Why did Exxon feel the need to fund these studies, Karlan wondered. It must be because otherwise the studies would not have been written (or at least not when they were). This could be because some sorts of studies, such as those involving hiring mock jurors, are sufficiently expensive that they would not otherwise occur. Another possibility is that Exxon's funding alters the research queue of the experts receiving Exxon funds. If so, Karlan wondered whether this is unethical for academics, for what are our universities paying us for if not (among other things) our independent judgment about what subjects are worthy of academic investigation. [What does that say about symposia like this one? This invitation certainly altered my research queue -- alas, there was no massive check attached.]
Interestingly enough, Justice Souter's majority opinion in Exxon Shipping noted Exxon's funding of academic research on the consistency and variability of punitive damages awards, in footnote 17, and explicitly disclaimed any reliance those studies. Why did the Court do this? One possibility, Karlan suggested, was because Exxon was a party to the case. But would this mean that the same studies could be considered in another case raising similar issues? Or would the Exxon funding be similarly disqualifying?

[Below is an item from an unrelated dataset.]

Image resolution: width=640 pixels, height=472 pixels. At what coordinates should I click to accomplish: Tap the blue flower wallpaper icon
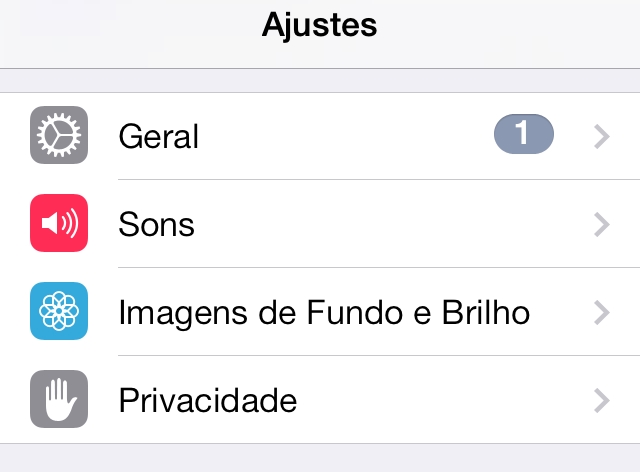[59, 311]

Karlan said she did not believe Exxon's efforts to "seed" the academic research so as to improve its case rise to the level of a due process violation. The Caperton case, on the other hand, raises a more serious due process issue that could require the Court to adopt a legislative-type rule to prevent this sort of abuse and govern potential conflicts-of-interest in state courts going forward. If Blankenship's actions create a due process problem, the Court will have little choice but to develop a series of legislative-type rules about what is or is not required when parties before elected state courts have contributed to campaigns or election efforts.
I'll add a post summarizing my remarks later today or tomorrow.